De froid ou de peur. Quelle différence ?


Les battements de son coeur frappaient sa poitrine avec ardeur, comme s'il cherchait à en sortir. Ses poumons se rétrécirent et l'envie de reprendre de l'oxygène la saisit.


Mais elle ne remonta pas à la surface.


Elle était si bien dans sa bulle. À l'abri. Le réconfort de l'eau chaude l'attirait dans le fond et abattait un poids immense sur elle. Ne remonte pas. Meurt avec moi, semblait lui murmurer les mouvements aquatiques. Je te protègerai. Son corps s'allourdit tandis que ses poumons hurlaient à l'aide. 


Elle n'avait plus de force. Elle coulait.


Mais la question était : voulait-elle remonter ?
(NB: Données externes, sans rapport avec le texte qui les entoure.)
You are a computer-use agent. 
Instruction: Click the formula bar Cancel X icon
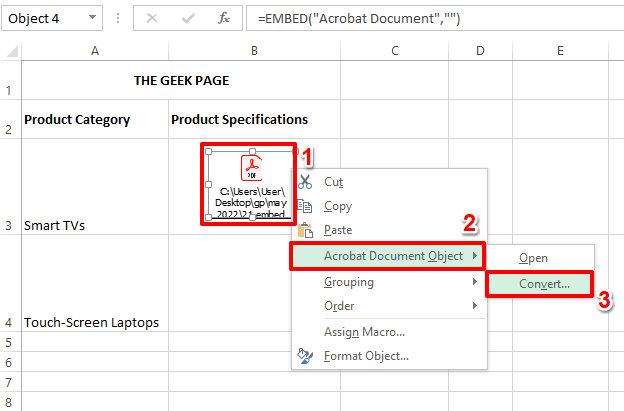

Soudain, une prise s'enroula autour de son coude et la tira en avant. Le contact de l'air froid lui fit mal. Elle faillit crier en inspirant, presque choquée par ce brusque changement de température. Elle frotta violemment ses yeux, le corps secoué de spasmes. Simon était agenouillé à côté de la baignoire, une manche de son sweat remontée et le regard incandescent.


— Je t'interdis de faire ça.


Elle renifla et essuya les gouttes qui dégoulinaient de son visage. 


— Je n'ai rien fait.


— Arrête ça tout de suite. Tu veux quoi, que tes parents enterrent leur deuxième enfant à quelques jours d'intervalle ? 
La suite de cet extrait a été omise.